Convergence guarantees for forward gradient descent in the linear regression model

TL;DR

This paper provides theoretical convergence guarantees for a biologically inspired forward gradient descent method in linear regression, showing it converges with a specific rate depending on the number of parameters and samples.

Contribution

It introduces a convergence analysis for a weight-perturbed forward gradient scheme in linear regression, highlighting its rate and dependence on parameters and samples.

Findings

Convergence occurs when samples k are proportional to d^2 log(d).

The mean squared error decreases at a rate of d^2 log(d)/k.

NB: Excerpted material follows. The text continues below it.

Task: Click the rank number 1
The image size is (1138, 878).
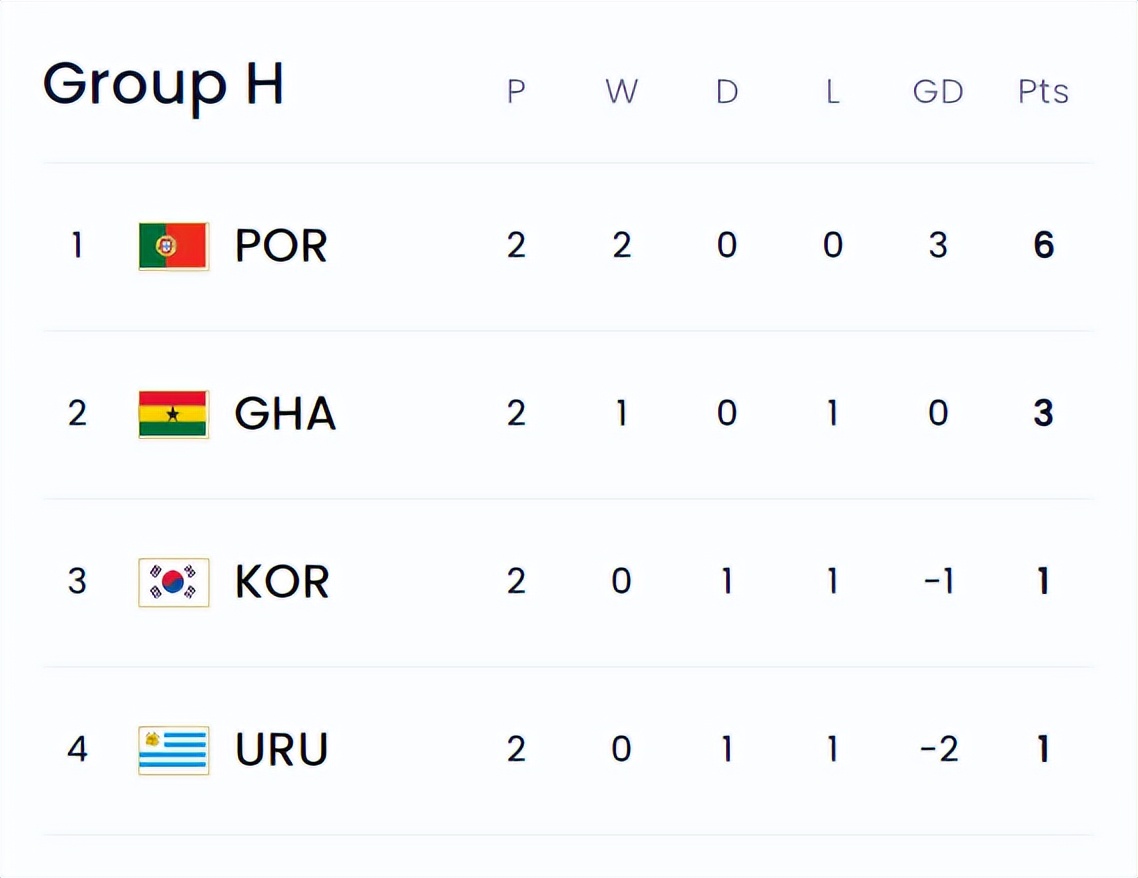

The method's dimension dependence includes an additional d log(d) factor compared to stochastic gradient descent.

Abstract

Renewed interest in the relationship between artificial and biological neural networks motivates the study of gradient-free methods. Considering the linear regression model with random design, we theoretically analyze in this work the biologically motivated (weight-perturbed) forward gradient scheme that is based on random linear combination of the gradient. If d denotes the number of parameters and k the number of samples, we prove that the mean squared error of this method converges for $k\gtrsim d^2\log(d)$ with rate $d^2\log(d)/k.$ Compared to the dimension dependence d for stochastic gradient descent, an additional factor $d\log(d)$ occurs.